** Extracted data follows **
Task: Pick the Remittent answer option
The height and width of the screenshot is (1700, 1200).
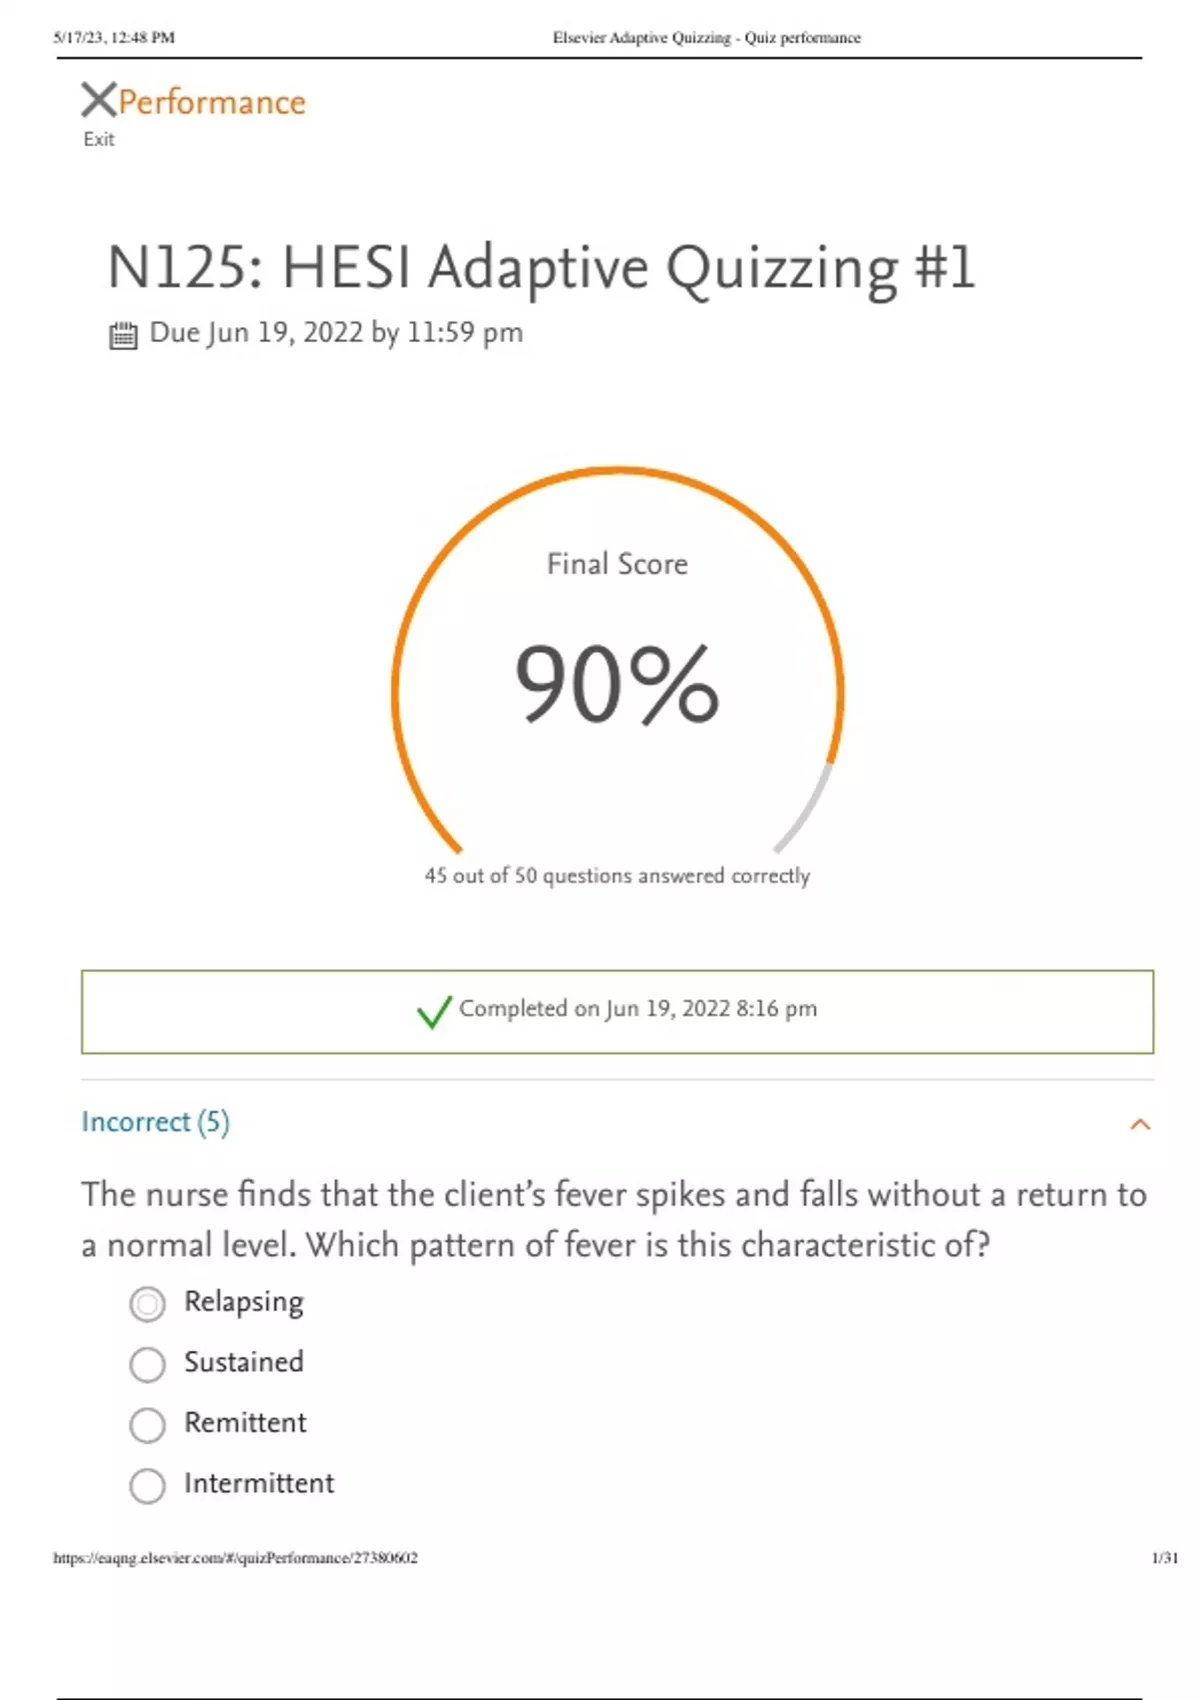Action: [147, 1425]
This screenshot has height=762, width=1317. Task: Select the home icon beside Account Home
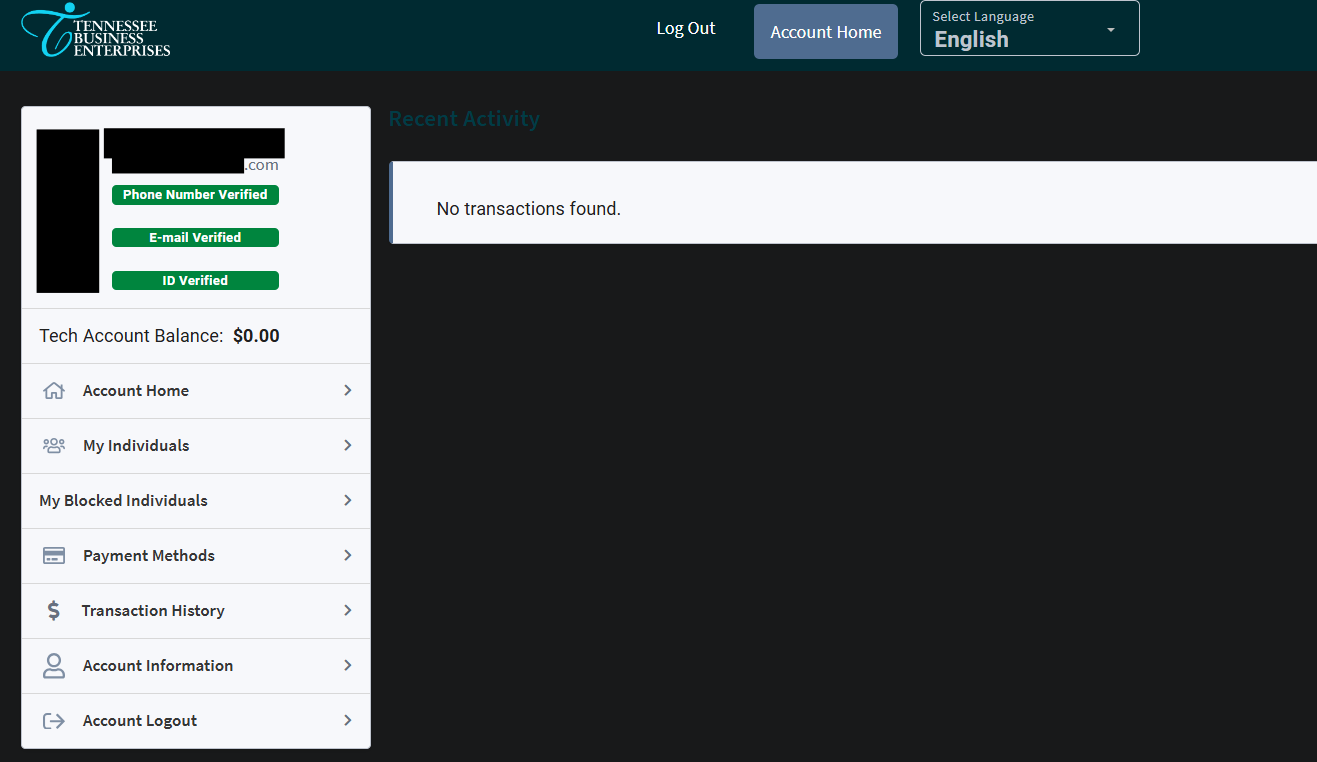click(x=53, y=390)
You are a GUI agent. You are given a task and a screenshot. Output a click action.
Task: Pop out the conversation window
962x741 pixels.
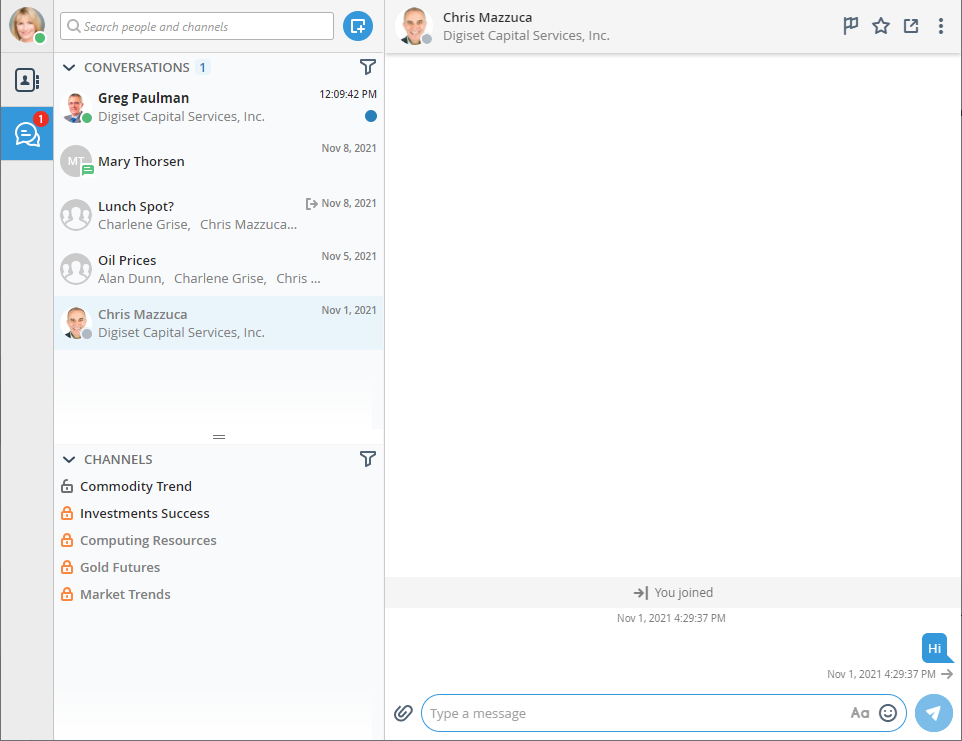[911, 26]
** End of Extracted data **
- [Work required] Could you transcribe the records above exactly, leaving out any pictures?

- [Reply]
Task: Pick the Remittent answer option
The height and width of the screenshot is (1700, 1200).
Action: [147, 1425]
This screenshot has height=762, width=1317. Task: Select the home icon beside Account Home
click(x=53, y=390)
You are a GUI agent. You are given a task and a screenshot. Output a click action.
Task: Pop out the conversation window
962x741 pixels.
[911, 26]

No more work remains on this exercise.